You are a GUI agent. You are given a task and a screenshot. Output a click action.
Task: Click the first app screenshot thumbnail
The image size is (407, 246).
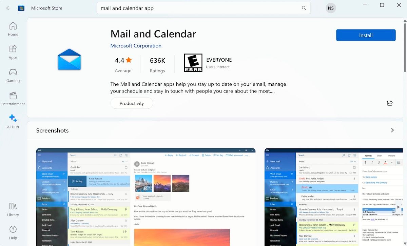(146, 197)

==

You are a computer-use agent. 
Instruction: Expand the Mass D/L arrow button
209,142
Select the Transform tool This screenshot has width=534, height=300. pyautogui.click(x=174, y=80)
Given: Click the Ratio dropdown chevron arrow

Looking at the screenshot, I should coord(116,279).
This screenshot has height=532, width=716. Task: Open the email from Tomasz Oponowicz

* * *

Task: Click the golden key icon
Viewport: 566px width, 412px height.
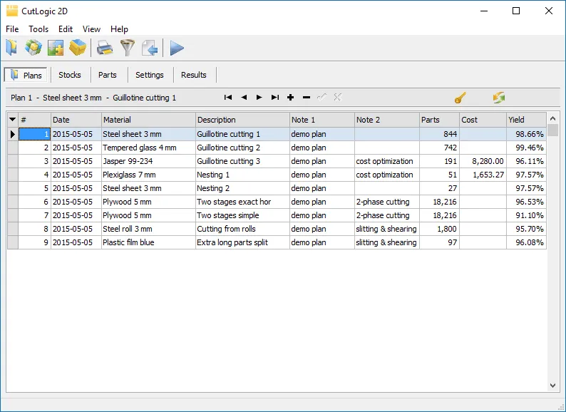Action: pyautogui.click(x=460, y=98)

*Task goal:* Render the lines of the records, starting with the line that contains "Given: Click the Ratio dropdown chevron arrow" and going on through the line that contains "This screenshot has height=532, width=716.", as a Markdown table with a Row column holding the row number and a Line column holding the line, skipping any blank lines.

*Written solution:*
| Row | Line |
|---|---|
| 1 | Given: Click the Ratio dropdown chevron arrow |
| 2 | Looking at the screenshot, I should coord(116,279). |
| 3 | This screenshot has height=532, width=716. Task: Open the email from Tomasz Oponowicz |